## WHAT YOU SHOULD DO
Express these lines as a Markdown table with a Number column giving the row number and a Record line column giving the line, leaving out blank lines.

## RECORDS FOR THIS EXERCISE
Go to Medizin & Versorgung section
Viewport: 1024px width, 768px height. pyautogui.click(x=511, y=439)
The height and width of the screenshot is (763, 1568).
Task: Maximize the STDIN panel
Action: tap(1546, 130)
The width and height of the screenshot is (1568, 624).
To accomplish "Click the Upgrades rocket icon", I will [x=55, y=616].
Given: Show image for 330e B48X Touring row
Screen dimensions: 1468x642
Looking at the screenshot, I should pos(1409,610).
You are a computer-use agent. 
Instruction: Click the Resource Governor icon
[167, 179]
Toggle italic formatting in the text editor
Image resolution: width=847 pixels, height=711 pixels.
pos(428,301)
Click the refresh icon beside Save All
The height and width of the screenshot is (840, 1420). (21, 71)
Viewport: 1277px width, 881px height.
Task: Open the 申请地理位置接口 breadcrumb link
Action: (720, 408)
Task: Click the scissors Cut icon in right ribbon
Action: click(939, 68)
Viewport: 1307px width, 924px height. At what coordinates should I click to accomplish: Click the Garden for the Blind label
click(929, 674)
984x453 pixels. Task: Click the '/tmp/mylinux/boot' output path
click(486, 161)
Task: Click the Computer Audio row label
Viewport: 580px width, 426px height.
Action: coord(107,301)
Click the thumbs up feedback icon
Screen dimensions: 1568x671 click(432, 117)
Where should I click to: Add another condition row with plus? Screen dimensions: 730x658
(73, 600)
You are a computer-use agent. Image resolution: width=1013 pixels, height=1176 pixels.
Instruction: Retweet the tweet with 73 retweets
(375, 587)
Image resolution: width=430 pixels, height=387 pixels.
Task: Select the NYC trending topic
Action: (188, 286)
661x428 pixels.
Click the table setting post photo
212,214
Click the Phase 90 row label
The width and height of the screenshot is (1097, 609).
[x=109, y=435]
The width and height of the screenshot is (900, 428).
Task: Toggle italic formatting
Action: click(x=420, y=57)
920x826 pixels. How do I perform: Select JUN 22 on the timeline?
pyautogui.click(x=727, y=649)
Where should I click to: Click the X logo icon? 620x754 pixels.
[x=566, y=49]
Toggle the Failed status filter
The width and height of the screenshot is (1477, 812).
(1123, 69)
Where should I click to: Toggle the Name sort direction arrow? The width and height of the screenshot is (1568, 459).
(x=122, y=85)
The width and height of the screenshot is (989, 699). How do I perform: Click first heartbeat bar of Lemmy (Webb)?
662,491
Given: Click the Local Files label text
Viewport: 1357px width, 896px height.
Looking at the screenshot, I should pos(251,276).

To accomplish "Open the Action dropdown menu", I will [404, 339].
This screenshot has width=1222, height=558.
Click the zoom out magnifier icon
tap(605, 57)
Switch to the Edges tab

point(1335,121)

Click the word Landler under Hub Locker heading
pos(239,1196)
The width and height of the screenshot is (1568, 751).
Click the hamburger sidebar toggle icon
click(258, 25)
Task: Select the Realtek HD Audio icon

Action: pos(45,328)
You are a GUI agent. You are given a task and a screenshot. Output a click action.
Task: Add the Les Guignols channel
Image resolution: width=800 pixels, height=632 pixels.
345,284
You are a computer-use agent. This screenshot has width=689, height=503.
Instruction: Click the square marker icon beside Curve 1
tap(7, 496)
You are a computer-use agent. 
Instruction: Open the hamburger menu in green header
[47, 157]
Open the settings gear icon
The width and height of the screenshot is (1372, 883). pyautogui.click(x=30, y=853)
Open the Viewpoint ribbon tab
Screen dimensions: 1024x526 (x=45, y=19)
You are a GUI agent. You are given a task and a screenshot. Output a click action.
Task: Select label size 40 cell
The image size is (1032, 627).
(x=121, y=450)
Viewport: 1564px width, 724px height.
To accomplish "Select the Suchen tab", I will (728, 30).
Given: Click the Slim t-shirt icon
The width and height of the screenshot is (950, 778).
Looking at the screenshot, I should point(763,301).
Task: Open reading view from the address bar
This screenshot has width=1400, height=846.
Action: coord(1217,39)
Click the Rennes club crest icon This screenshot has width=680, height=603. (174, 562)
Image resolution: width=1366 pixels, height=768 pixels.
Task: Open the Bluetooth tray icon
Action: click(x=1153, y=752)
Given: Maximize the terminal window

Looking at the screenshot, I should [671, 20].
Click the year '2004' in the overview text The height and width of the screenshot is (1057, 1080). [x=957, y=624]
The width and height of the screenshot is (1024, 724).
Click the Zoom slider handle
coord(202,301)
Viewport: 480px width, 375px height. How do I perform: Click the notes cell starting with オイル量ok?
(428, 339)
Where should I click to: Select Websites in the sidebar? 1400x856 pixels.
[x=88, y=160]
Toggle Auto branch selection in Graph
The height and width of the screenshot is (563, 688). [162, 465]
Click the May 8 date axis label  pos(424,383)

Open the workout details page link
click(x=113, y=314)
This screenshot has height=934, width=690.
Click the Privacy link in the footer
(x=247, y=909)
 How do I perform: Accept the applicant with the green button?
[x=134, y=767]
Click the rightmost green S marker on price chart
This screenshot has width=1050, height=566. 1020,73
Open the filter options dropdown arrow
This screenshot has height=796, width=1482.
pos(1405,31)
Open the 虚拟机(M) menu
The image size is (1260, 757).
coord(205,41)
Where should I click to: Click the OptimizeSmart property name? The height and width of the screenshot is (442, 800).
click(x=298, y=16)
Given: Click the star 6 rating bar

## RESPONSE TO THIS EXERCISE
| Number | Record line |
|---|---|
| 1 | Go to Medizin & Versorgung section |
| 2 | Viewport: 1024px width, 768px height. pyautogui.click(x=511, y=439) |
| 3 | The height and width of the screenshot is (763, 1568). |
| 4 | Task: Maximize the STDIN panel |
| 5 | Action: tap(1546, 130) |
| 6 | The width and height of the screenshot is (1568, 624). |
| 7 | To accomplish "Click the Upgrades rocket icon", I will [x=55, y=616]. |
| 8 | Given: Show image for 330e B48X Touring row |
| 9 | Screen dimensions: 1468x642 |
| 10 | Looking at the screenshot, I should pos(1409,610). |
| 11 | You are a computer-use agent.  |
| 12 | Instruction: Click the Resource Governor icon |
| 13 | [167, 179] |
| 14 | Toggle italic formatting in the text editor |
| 15 | Image resolution: width=847 pixels, height=711 pixels. |
| 16 | pos(428,301) |
| 17 | Click the refresh icon beside Save All |
| 18 | The height and width of the screenshot is (840, 1420). (21, 71) |
| 19 | Viewport: 1277px width, 881px height. |
| 20 | Task: Open the 申请地理位置接口 breadcrumb link |
| 21 | Action: (720, 408) |
| 22 | Task: Click the scissors Cut icon in right ribbon |
| 23 | Action: click(939, 68) |
| 24 | Viewport: 1307px width, 924px height. At what coordinates should I click to accomplish: Click the Garden for the Blind label |
| 25 | click(929, 674) |
| 26 | 984x453 pixels. Task: Click the '/tmp/mylinux/boot' output path |
| 27 | click(486, 161) |
| 28 | Task: Click the Computer Audio row label |
| 29 | Viewport: 580px width, 426px height. |
| 30 | Action: coord(107,301) |
| 31 | Click the thumbs up feedback icon |
| 32 | Screen dimensions: 1568x671 click(432, 117) |
| 33 | Where should I click to: Add another condition row with plus? Screen dimensions: 730x658 |
| 34 | (73, 600) |
| 35 | You are a computer-use agent. Image resolution: width=1013 pixels, height=1176 pixels. |
| 36 | Instruction: Retweet the tweet with 73 retweets |
| 37 | (375, 587) |
| 38 | Image resolution: width=430 pixels, height=387 pixels. |
| 39 | Task: Select the NYC trending topic |
| 40 | Action: (188, 286) |
| 41 | 661x428 pixels. |
| 42 | Click the table setting post photo |
| 43 | 212,214 |
| 44 | Click the Phase 90 row label |
| 45 | The width and height of the screenshot is (1097, 609). |
| 46 | [x=109, y=435] |
| 47 | The width and height of the screenshot is (900, 428). |
| 48 | Task: Toggle italic formatting |
| 49 | Action: click(x=420, y=57) |
| 50 | 920x826 pixels. How do I perform: Select JUN 22 on the timeline? |
| 51 | pyautogui.click(x=727, y=649) |
| 52 | Where should I click to: Click the X logo icon? 620x754 pixels. |
| 53 | [x=566, y=49] |
| 54 | Toggle the Failed status filter |
| 55 | The width and height of the screenshot is (1477, 812). |
| 56 | (1123, 69) |
| 57 | Where should I click to: Toggle the Name sort direction arrow? The width and height of the screenshot is (1568, 459). |
| 58 | (x=122, y=85) |
| 59 | The width and height of the screenshot is (989, 699). How do I perform: Click first heartbeat bar of Lemmy (Webb)? |
| 60 | 662,491 |
| 61 | Given: Click the Local Files label text |
| 62 | Viewport: 1357px width, 896px height. |
| 63 | Looking at the screenshot, I should pos(251,276). |
| 64 | To accomplish "Open the Action dropdown menu", I will [404, 339]. |
| 65 | This screenshot has width=1222, height=558. |
| 66 | Click the zoom out magnifier icon |
| 67 | tap(605, 57) |
| 68 | Switch to the Edges tab |
| 69 | point(1335,121) |
| 70 | Click the word Landler under Hub Locker heading |
| 71 | pos(239,1196) |
| 72 | The width and height of the screenshot is (1568, 751). |
| 73 | Click the hamburger sidebar toggle icon |
| 74 | click(258, 25) |
| 75 | Task: Select the Realtek HD Audio icon |
| 76 | Action: pos(45,328) |
| 77 | You are a GUI agent. You are given a task and a screenshot. Output a click action. |
| 78 | Task: Add the Les Guignols channel |
| 79 | Image resolution: width=800 pixels, height=632 pixels. |
| 80 | 345,284 |
| 81 | You are a computer-use agent. This screenshot has width=689, height=503. |
| 82 | Instruction: Click the square marker icon beside Curve 1 |
| 83 | tap(7, 496) |
| 84 | You are a computer-use agent.  |
| 85 | Instruction: Open the hamburger menu in green header |
| 86 | [47, 157] |
| 87 | Open the settings gear icon |
| 88 | The width and height of the screenshot is (1372, 883). pyautogui.click(x=30, y=853) |
| 89 | Open the Viewpoint ribbon tab |
| 90 | Screen dimensions: 1024x526 (x=45, y=19) |
| 91 | You are a GUI agent. You are given a task and a screenshot. Output a click action. |
| 92 | Task: Select label size 40 cell |
| 93 | The image size is (1032, 627). |
| 94 | (x=121, y=450) |
| 95 | Viewport: 1564px width, 724px height. |
| 96 | To accomplish "Select the Suchen tab", I will (728, 30). |
| 97 | Given: Click the Slim t-shirt icon |
| 98 | The width and height of the screenshot is (950, 778). |
| 99 | Looking at the screenshot, I should point(763,301). |
| 100 | Task: Open reading view from the address bar |
| 101 | This screenshot has width=1400, height=846. |
| 102 | Action: coord(1217,39) |
| 103 | Click the Rennes club crest icon This screenshot has width=680, height=603. (174, 562) |
| 104 | Image resolution: width=1366 pixels, height=768 pixels. |
| 105 | Task: Open the Bluetooth tray icon |
| 106 | Action: click(x=1153, y=752) |
| 107 | Given: Maximize the terminal window |
| 108 | Looking at the screenshot, I should [671, 20]. |
| 109 | Click the year '2004' in the overview text The height and width of the screenshot is (1057, 1080). [x=957, y=624] |
| 110 | The width and height of the screenshot is (1024, 724). |
| 111 | Click the Zoom slider handle |
| 112 | coord(202,301) |
| 113 | Viewport: 480px width, 375px height. How do I perform: Click the notes cell starting with オイル量ok? |
| 114 | (428, 339) |
| 115 | Where should I click to: Select Websites in the sidebar? 1400x856 pixels. |
| 116 | [x=88, y=160] |
| 117 | Toggle Auto branch selection in Graph |
| 118 | The height and width of the screenshot is (563, 688). [162, 465] |
| 119 | Click the May 8 date axis label  pos(424,383) |
| 120 | Open the workout details page link |
| 121 | click(x=113, y=314) |
| 122 | This screenshot has height=934, width=690. |
| 123 | Click the Privacy link in the footer |
| 124 | (x=247, y=909) |
| 125 |  How do I perform: Accept the applicant with the green button? |
| 126 | [x=134, y=767] |
| 127 | Click the rightmost green S marker on price chart |
| 128 | This screenshot has width=1050, height=566. 1020,73 |
| 129 | Open the filter options dropdown arrow |
| 130 | This screenshot has height=796, width=1482. |
| 131 | pos(1405,31) |
| 132 | Open the 虚拟机(M) menu |
| 133 | The image size is (1260, 757). |
| 134 | coord(205,41) |
| 135 | Where should I click to: Click the OptimizeSmart property name? The height and width of the screenshot is (442, 800). |
| 136 | click(x=298, y=16) |
| 137 | Given: Click the star 6 rating bar |